## EXERCISE INPUT:
>>>

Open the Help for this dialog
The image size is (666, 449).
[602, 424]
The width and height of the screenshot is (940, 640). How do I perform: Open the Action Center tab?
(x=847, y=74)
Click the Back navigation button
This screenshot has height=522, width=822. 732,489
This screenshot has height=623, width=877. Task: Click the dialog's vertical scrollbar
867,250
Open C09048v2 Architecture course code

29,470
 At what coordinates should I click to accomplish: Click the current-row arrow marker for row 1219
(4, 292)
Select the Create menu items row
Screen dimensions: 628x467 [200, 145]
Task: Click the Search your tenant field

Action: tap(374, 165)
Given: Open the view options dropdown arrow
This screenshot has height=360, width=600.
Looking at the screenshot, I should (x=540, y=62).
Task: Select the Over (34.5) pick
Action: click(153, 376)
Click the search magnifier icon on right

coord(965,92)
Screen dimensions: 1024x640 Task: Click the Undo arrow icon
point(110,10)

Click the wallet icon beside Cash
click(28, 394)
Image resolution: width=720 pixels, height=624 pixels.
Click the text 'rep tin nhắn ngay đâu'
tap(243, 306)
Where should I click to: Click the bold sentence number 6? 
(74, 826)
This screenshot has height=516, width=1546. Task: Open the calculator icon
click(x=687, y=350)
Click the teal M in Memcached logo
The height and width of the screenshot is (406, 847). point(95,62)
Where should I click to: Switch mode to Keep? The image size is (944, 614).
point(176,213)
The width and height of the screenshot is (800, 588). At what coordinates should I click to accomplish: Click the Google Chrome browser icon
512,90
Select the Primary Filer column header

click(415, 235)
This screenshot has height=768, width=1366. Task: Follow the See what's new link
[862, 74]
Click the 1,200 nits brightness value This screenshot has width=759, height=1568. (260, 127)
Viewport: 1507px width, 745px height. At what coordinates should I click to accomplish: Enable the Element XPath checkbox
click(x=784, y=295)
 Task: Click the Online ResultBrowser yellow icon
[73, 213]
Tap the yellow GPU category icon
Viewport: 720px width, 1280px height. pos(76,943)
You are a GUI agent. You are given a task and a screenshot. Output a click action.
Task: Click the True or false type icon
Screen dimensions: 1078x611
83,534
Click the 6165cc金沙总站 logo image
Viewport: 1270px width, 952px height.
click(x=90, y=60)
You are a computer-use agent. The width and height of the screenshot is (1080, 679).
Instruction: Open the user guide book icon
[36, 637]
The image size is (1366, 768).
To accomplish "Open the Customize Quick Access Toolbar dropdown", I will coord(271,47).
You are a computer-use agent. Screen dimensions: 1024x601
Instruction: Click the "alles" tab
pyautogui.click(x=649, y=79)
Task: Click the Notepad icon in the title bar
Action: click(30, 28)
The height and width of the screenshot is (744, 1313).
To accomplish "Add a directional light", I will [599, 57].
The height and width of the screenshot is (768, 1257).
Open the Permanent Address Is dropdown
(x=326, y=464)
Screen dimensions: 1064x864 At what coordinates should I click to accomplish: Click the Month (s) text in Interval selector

<<<

## BRIEF:
Your answer must be every line from the listing above that holds the string "agent".

## EXERCISE RESULT:
You are a GUI agent. You are given a task and a screenshot. Output a click action.
You are a computer-use agent. The width and height of the screenshot is (1080, 679).
You are a computer-use agent. Screen dimensions: 1024x601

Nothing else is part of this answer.